Date of Award

Summer 2016

Document Type

Dissertation

Degree Name

Doctor of Philosophy in Transportation - (Ph.D.)

Department

Civil and Environmental Engineering

First Advisor

I-Jy Steven Chien

Second Advisor

Athanassios K. Bladikas

Third Advisor

Janice Rhoda Daniel

Fourth Advisor

Joyoung Lee

Fifth Advisor

Lazar Spasovic

Abstract

With the capability to transport a large number of passengers, public transit acts as an important role in congestion reduction and energy conservation. However, the quality of transit service, in terms of accessibility and reliability, significantly affects model choices of transit users. Unreliable service will cause extra wait time to passengers because of headway irregularity at stops, as well as extra recovery time built into schedule and additional cost to operators because of ineffective utilization of allocated resources.

This study aims to optimize service planning and improve reliability for a fixed bus route, yielding maximum operator’s profit. Three models are developed to deal with different systems. Model I focuses on a feeder transit route with many-to-one demand patterns, which serves to prove the concept that headway variance has a significant influence on the operator profit and optimal stop/headway configuration. It optimizes stop spacing and headway for maximum operator’s profit under the consideration of demand elasticity. With a discrete modelling approach, Model II optimizes actual stop locations and dispatching headway for a conventional transit route with many-to-many demand patterns. It is applied for maximizing operator profit and improving service reliability considering elasticity of demand with respect to travel time. In the second model, the headway variance is formulated to take into account the interrelationship of link travel time variation and demand fluctuation over space and time. Model III is developed to optimize the number and locations of time points with a headway-based vehicle controlling approach. It integrates a simulation model and an optimization model with two objectives - minimizing average user cost and minimizing average operator cost. With the optimal result generated by Model II, the final model further enhances system performance in terms of headway regularity.

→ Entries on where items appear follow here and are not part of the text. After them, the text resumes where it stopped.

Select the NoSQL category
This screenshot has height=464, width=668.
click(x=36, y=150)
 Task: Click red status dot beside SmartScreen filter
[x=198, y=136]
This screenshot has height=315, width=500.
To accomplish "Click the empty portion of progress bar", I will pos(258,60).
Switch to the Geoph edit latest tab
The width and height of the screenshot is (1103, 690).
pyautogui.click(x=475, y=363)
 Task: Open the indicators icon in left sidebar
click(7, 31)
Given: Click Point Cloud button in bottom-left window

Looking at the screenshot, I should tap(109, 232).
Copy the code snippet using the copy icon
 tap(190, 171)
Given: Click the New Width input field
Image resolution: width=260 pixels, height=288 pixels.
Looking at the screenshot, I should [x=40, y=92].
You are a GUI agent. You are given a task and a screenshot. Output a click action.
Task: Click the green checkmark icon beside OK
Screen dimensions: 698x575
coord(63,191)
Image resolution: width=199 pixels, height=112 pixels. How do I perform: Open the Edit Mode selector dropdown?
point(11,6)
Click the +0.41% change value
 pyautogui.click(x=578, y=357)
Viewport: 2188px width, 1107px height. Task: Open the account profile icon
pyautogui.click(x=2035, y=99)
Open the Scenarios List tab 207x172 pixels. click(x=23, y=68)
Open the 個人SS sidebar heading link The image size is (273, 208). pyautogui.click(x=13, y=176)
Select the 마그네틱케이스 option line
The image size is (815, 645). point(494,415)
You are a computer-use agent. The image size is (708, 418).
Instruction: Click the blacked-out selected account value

Three case studies are conducted to test the applicability of the developed models in a real world bus route, whose demand distribution is adjusted to fit the data needs for each model. It is found that ignoring the impact of headway variance in service planning optimization leads to poor decision making (i.e., not cost-effective). The results show that the optimized headway and stops effectively improve operator’s profit and elevate system level of service in terms of reduced headway coefficient of variation at stops. Moreover, the developed models are flexible for both planning of a new bus route and modifying an existing bus route for better performance.